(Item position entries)
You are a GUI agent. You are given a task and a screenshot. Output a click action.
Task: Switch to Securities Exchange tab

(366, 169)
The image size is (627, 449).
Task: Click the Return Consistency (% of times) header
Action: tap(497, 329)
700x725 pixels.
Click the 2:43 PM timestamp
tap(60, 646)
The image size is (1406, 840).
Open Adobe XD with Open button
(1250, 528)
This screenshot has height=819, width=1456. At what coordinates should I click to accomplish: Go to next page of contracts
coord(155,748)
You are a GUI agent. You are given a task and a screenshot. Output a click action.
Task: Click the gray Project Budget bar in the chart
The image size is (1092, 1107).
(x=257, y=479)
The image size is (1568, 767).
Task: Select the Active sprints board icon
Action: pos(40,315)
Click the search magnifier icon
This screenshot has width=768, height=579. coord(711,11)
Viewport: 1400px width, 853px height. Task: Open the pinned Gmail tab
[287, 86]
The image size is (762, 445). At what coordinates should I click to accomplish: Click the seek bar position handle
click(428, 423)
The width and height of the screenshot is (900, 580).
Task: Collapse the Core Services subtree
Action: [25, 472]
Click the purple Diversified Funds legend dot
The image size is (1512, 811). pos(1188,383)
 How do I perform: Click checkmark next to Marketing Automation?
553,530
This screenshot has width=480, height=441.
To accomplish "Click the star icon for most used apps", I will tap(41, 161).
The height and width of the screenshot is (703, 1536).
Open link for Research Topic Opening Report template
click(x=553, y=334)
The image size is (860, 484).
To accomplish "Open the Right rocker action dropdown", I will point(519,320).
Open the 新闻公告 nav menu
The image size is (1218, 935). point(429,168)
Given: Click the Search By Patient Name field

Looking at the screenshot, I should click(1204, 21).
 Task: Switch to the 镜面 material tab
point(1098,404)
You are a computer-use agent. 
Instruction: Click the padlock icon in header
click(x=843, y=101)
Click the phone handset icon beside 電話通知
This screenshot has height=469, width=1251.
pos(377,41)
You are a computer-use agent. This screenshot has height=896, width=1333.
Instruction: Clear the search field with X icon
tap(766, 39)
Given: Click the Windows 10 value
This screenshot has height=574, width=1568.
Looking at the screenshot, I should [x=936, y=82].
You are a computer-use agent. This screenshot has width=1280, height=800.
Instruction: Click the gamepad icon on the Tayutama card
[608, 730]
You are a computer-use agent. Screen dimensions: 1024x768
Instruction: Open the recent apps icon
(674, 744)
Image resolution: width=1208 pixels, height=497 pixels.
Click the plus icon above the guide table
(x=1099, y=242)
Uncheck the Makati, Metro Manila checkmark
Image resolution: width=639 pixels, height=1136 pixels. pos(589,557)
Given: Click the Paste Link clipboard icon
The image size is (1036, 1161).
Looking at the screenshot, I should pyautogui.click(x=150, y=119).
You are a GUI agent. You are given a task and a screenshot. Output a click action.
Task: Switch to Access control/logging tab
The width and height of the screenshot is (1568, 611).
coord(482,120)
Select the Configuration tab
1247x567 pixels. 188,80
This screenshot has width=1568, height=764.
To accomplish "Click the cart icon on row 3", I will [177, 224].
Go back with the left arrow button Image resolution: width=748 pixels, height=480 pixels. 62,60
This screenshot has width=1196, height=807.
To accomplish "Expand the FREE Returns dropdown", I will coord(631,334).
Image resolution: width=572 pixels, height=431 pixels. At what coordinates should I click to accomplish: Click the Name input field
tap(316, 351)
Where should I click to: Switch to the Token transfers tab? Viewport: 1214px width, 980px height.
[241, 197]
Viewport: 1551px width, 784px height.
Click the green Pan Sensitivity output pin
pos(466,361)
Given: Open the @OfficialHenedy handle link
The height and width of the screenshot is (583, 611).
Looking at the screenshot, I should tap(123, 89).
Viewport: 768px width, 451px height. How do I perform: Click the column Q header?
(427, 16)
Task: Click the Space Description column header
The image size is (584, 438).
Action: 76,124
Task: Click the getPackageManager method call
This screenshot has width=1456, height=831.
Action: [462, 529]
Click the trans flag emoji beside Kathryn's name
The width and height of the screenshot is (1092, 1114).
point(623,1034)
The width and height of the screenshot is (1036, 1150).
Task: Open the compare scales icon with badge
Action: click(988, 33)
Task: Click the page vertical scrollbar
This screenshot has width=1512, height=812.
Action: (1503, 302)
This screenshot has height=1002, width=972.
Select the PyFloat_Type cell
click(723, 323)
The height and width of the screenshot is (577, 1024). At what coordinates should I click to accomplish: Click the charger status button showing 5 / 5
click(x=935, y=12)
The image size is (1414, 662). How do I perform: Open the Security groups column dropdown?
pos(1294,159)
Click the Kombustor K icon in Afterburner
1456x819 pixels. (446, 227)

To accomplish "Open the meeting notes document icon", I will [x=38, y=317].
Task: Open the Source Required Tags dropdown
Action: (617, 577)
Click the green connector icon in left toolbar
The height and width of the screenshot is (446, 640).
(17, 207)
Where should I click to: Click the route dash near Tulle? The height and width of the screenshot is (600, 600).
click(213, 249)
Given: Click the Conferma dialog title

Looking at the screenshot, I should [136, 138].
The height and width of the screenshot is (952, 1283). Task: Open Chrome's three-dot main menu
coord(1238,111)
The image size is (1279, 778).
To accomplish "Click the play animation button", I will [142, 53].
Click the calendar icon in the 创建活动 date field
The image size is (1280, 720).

_Stated goal_
Quote all of the rows above word for word, without changing a single character.

_Answer below_
You are a GUI agent. You are given a task and a screenshot. Output a click action.
Task: Switch to Securities Exchange tab

(366, 169)
The image size is (627, 449).
Task: Click the Return Consistency (% of times) header
Action: tap(497, 329)
700x725 pixels.
Click the 2:43 PM timestamp
tap(60, 646)
The image size is (1406, 840).
Open Adobe XD with Open button
(1250, 528)
This screenshot has height=819, width=1456. At what coordinates should I click to accomplish: Go to next page of contracts
coord(155,748)
You are a GUI agent. You are given a task and a screenshot. Output a click action.
Task: Click the gray Project Budget bar in the chart
The image size is (1092, 1107).
(x=257, y=479)
The image size is (1568, 767).
Task: Select the Active sprints board icon
Action: pos(40,315)
Click the search magnifier icon
This screenshot has width=768, height=579. coord(711,11)
Viewport: 1400px width, 853px height. Task: Open the pinned Gmail tab
[287, 86]
The image size is (762, 445). At what coordinates should I click to accomplish: Click the seek bar position handle
click(428, 423)
The width and height of the screenshot is (900, 580).
Task: Collapse the Core Services subtree
Action: [25, 472]
Click the purple Diversified Funds legend dot
The image size is (1512, 811). pos(1188,383)
 How do I perform: Click checkmark next to Marketing Automation?
553,530
This screenshot has width=480, height=441.
To accomplish "Click the star icon for most used apps", I will tap(41, 161).
The height and width of the screenshot is (703, 1536).
Open link for Research Topic Opening Report template
click(x=553, y=334)
The image size is (860, 484).
To accomplish "Open the Right rocker action dropdown", I will point(519,320).
Open the 新闻公告 nav menu
The image size is (1218, 935). point(429,168)
Given: Click the Search By Patient Name field

Looking at the screenshot, I should click(1204, 21).
 Task: Switch to the 镜面 material tab
point(1098,404)
You are a computer-use agent. 
Instruction: Click the padlock icon in header
click(x=843, y=101)
Click the phone handset icon beside 電話通知
This screenshot has height=469, width=1251.
pos(377,41)
You are a computer-use agent. This screenshot has height=896, width=1333.
Instruction: Clear the search field with X icon
tap(766, 39)
Given: Click the Windows 10 value
This screenshot has height=574, width=1568.
Looking at the screenshot, I should [x=936, y=82].
You are a computer-use agent. This screenshot has width=1280, height=800.
Instruction: Click the gamepad icon on the Tayutama card
[608, 730]
You are a computer-use agent. Screen dimensions: 1024x768
Instruction: Open the recent apps icon
(674, 744)
Image resolution: width=1208 pixels, height=497 pixels.
Click the plus icon above the guide table
(x=1099, y=242)
Uncheck the Makati, Metro Manila checkmark
Image resolution: width=639 pixels, height=1136 pixels. pos(589,557)
Given: Click the Paste Link clipboard icon
The image size is (1036, 1161).
Looking at the screenshot, I should pyautogui.click(x=150, y=119).
You are a GUI agent. You are given a task and a screenshot. Output a click action.
Task: Switch to Access control/logging tab
The width and height of the screenshot is (1568, 611).
coord(482,120)
Select the Configuration tab
1247x567 pixels. 188,80
This screenshot has width=1568, height=764.
To accomplish "Click the cart icon on row 3", I will [177, 224].
Go back with the left arrow button Image resolution: width=748 pixels, height=480 pixels. 62,60
This screenshot has width=1196, height=807.
To accomplish "Expand the FREE Returns dropdown", I will coord(631,334).
Image resolution: width=572 pixels, height=431 pixels. At what coordinates should I click to accomplish: Click the Name input field
tap(316, 351)
Where should I click to: Switch to the Token transfers tab? Viewport: 1214px width, 980px height.
[241, 197]
Viewport: 1551px width, 784px height.
Click the green Pan Sensitivity output pin
pos(466,361)
Given: Open the @OfficialHenedy handle link
The height and width of the screenshot is (583, 611).
Looking at the screenshot, I should tap(123, 89).
Viewport: 768px width, 451px height. How do I perform: Click the column Q header?
(427, 16)
Task: Click the Space Description column header
The image size is (584, 438).
Action: 76,124
Task: Click the getPackageManager method call
This screenshot has width=1456, height=831.
Action: [462, 529]
Click the trans flag emoji beside Kathryn's name
The width and height of the screenshot is (1092, 1114).
point(623,1034)
The width and height of the screenshot is (1036, 1150).
Task: Open the compare scales icon with badge
Action: click(988, 33)
Task: Click the page vertical scrollbar
This screenshot has width=1512, height=812.
Action: (1503, 302)
This screenshot has height=1002, width=972.
Select the PyFloat_Type cell
click(723, 323)
The height and width of the screenshot is (577, 1024). At what coordinates should I click to accomplish: Click the charger status button showing 5 / 5
click(x=935, y=12)
The image size is (1414, 662). How do I perform: Open the Security groups column dropdown?
pos(1294,159)
Click the Kombustor K icon in Afterburner
1456x819 pixels. (446, 227)

To accomplish "Open the meeting notes document icon", I will [x=38, y=317].
Task: Open the Source Required Tags dropdown
Action: (617, 577)
Click the green connector icon in left toolbar
The height and width of the screenshot is (446, 640).
(17, 207)
Where should I click to: Click the route dash near Tulle? The height and width of the screenshot is (600, 600).
click(213, 249)
Given: Click the Conferma dialog title

Looking at the screenshot, I should [136, 138].
The height and width of the screenshot is (952, 1283). Task: Open Chrome's three-dot main menu
coord(1238,111)
The image size is (1279, 778).
To accomplish "Click the play animation button", I will [142, 53].
Click the calendar icon in the 创建活动 date field
The image size is (1280, 720).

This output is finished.